Evaluation & Results
The authors evaluated the framework on five prominent LLM families, each tested on the 57‑category MMLU benchmark. The key observations are:
5.1 Powerful Adjective Levers
- Across all models, fewer than 10 % of the adjectives accounted for more than 60 % of the total performance variance.
- Adjectives such as “careful,” “precise,” and “methodical” consistently boosted scores, while “creative” and “informal” often caused drops, especially on factual categories.
5.2 Family Effect Across Model Lineages
Models sharing a training corpus or architectural backbone displayed highly correlated Shapley profiles. For example, o3 and llama‑3‑70b (both trained on extensive web data) reacted similarly to “concise,” whereas phi‑3 (a lightweight decoder‑only model) showed a distinct pattern, treating most adjectives almost literally.
5.3 Interaction Effects in Large Models
In gpt‑4o‑mini, certain adjective pairs produced non‑linear amplification: “careful” + “detailed” raised accuracy by up to 12 % beyond the sum of their individual effects. Conversely, “creative” + “formal” neutralized each other, sometimes flipping the direction of influence. Smaller models like phi‑3 exhibited near‑additive behavior, indicating limited compositional reasoning.
Overall, the experiments demonstrate that:
- Steering power is highly concentrated.
- Sensitivity is not universal; it clusters by model family.
- Scale introduces both richer compositionality and greater unpredictability.
Why This Matters for AI Systems and Agents
For practitioners building AI agents, orchestration pipelines, or enterprise‑grade assistants, the findings translate into concrete design guidelines:
- Targeted prompt tuning: Instead of generic “tone‑adjustment” heuristics, developers can select the most effective adjective levers for their specific model, reducing trial‑and‑error cycles.
- Model‑specific orchestration: When a system dynamically switches between LLM providers (e.g., using UBOS platform overview to route workloads), the steering map informs which adjectives to preserve or replace for each provider.
- Safety and alignment: Knowing that certain adjectives can dramatically shift factual accuracy helps alignment teams enforce guardrails—e.g., suppressing “creative” in high‑stakes domains.
- Composable agent design: Interaction analysis enables the construction of prompt “recipes” where synergistic adjectives are combined deliberately, improving downstream task performance without increasing model size.
In short, the Shapley‑value framework equips AI engineers with a quantitative steering toolbox, turning vague linguistic intuition into reproducible, model‑aware prompt engineering.
What Comes Next
While the study marks a significant step toward interpretable prompt control, several open challenges remain:
- Scalability of attribution: Extending the method to thousands of lexical cues (nouns, verbs, idioms) will require more efficient sampling or approximation techniques.
- Dynamic contexts: Real‑world agents often operate in multi‑turn dialogues; future work should explore how adjective effects evolve across conversational turns.
- Cross‑modal steering: Integrating voice (e.g., ElevenLabs AI voice integration) or multimodal prompts may introduce new steering dimensions that interact with textual adjectives.
- Automated lever selection: Embedding the Shapley attribution engine into a prompt‑generation service could automatically recommend the optimal adjective set for a given task and model.
Addressing these gaps will pave the way for robust, compositional alignment techniques that scale with model size.

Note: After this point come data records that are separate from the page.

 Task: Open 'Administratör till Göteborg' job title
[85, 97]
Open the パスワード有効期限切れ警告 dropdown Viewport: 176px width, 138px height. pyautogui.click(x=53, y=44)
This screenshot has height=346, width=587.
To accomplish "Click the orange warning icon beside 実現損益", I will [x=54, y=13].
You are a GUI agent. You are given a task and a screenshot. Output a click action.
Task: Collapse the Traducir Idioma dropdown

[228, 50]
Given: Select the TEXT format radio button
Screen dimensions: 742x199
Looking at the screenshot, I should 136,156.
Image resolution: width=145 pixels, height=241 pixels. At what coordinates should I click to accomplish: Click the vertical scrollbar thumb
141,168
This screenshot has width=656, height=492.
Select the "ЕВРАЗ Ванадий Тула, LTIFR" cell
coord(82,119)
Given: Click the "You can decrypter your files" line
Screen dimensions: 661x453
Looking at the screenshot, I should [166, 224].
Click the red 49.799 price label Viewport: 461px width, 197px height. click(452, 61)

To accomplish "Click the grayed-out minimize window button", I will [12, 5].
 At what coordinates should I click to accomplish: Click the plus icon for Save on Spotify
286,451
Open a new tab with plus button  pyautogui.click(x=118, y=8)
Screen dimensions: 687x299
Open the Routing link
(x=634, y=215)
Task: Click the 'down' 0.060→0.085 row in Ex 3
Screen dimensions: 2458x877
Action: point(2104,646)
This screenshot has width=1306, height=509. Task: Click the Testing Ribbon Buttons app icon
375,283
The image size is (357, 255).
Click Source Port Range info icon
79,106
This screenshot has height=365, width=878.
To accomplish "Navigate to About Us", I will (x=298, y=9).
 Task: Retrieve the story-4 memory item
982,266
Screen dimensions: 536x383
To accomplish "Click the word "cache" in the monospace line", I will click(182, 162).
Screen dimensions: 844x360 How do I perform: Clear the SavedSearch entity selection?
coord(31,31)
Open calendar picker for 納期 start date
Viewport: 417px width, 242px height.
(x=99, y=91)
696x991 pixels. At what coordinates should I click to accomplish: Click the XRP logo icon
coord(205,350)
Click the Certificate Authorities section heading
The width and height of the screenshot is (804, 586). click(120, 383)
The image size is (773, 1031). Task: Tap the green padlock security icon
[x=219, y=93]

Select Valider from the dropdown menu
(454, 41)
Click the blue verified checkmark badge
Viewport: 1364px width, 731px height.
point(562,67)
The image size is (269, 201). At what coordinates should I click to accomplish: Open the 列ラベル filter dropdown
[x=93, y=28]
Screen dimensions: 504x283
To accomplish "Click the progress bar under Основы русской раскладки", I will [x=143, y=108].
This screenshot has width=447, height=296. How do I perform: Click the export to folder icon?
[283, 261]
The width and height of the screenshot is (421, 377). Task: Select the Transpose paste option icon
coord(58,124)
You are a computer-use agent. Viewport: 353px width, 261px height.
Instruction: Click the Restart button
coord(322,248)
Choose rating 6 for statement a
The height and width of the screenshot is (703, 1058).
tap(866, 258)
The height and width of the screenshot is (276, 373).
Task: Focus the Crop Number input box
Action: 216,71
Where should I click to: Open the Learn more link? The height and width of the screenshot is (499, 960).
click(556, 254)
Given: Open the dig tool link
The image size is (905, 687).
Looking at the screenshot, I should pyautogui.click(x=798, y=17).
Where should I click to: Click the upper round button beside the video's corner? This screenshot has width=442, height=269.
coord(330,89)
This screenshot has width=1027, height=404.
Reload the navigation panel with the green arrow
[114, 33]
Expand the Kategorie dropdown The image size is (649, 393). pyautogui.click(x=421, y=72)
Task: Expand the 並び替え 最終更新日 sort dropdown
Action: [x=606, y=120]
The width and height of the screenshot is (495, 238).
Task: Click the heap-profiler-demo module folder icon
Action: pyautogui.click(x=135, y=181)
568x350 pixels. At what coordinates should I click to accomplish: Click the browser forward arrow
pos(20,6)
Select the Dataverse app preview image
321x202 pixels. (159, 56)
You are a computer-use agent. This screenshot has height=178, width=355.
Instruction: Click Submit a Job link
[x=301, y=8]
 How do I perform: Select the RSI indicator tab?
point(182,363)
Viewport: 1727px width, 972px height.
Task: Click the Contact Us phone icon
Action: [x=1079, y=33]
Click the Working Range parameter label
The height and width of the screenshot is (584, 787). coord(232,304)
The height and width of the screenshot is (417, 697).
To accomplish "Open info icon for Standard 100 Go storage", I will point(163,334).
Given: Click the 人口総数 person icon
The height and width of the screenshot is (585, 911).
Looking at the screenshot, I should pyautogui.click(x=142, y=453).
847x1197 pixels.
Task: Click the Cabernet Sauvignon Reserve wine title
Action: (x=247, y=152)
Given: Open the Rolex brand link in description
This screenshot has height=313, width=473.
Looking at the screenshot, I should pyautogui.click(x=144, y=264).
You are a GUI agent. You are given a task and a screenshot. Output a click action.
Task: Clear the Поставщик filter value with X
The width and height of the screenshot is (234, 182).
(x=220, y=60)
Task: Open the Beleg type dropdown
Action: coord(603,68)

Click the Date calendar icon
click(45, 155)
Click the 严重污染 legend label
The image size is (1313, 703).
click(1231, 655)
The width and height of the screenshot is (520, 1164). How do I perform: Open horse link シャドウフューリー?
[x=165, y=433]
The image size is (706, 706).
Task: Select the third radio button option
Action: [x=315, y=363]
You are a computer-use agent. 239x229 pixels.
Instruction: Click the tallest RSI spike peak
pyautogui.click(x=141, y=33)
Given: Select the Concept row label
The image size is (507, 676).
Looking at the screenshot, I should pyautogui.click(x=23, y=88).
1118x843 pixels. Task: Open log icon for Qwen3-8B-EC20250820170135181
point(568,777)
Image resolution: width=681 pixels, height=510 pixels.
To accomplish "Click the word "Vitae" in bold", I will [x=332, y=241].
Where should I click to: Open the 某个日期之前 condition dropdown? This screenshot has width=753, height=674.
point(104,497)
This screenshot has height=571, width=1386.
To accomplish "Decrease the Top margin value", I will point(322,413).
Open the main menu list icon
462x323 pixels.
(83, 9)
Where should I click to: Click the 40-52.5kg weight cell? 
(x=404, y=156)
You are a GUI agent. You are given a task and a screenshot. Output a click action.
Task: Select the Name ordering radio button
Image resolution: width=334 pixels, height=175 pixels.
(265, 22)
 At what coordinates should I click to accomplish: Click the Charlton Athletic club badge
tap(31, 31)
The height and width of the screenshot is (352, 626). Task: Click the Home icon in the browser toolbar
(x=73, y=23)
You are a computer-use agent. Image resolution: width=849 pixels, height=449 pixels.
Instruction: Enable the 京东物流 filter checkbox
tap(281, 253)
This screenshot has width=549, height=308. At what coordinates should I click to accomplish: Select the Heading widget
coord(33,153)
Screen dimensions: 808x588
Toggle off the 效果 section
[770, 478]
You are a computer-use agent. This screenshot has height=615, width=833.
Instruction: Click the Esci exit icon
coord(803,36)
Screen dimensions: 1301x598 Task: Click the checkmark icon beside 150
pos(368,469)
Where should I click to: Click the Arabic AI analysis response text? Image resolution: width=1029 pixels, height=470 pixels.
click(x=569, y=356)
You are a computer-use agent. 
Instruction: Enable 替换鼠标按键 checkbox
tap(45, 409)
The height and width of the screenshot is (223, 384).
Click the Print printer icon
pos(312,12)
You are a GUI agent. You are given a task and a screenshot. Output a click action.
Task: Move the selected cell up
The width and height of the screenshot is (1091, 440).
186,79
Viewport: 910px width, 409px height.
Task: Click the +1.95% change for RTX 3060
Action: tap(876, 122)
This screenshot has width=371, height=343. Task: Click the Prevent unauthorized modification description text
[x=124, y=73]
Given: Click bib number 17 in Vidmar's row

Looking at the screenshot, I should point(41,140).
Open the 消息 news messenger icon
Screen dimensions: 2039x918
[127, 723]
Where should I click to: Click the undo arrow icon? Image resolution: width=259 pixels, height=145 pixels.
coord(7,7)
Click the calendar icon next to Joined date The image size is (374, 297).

Companies looking to embed such capabilities into their products can start by experimenting with the Workflow automation studio to prototype adjective‑steering pipelines, or explore the UBOS templates for quick start that already incorporate best‑practice prompt patterns.
References
L. Malmqvist, “Investigating Linguistic Steering: An Analysis of Adjectival Effects Across Large Language Model Architectures,” arXiv preprint arXiv:2606.20572, 2026.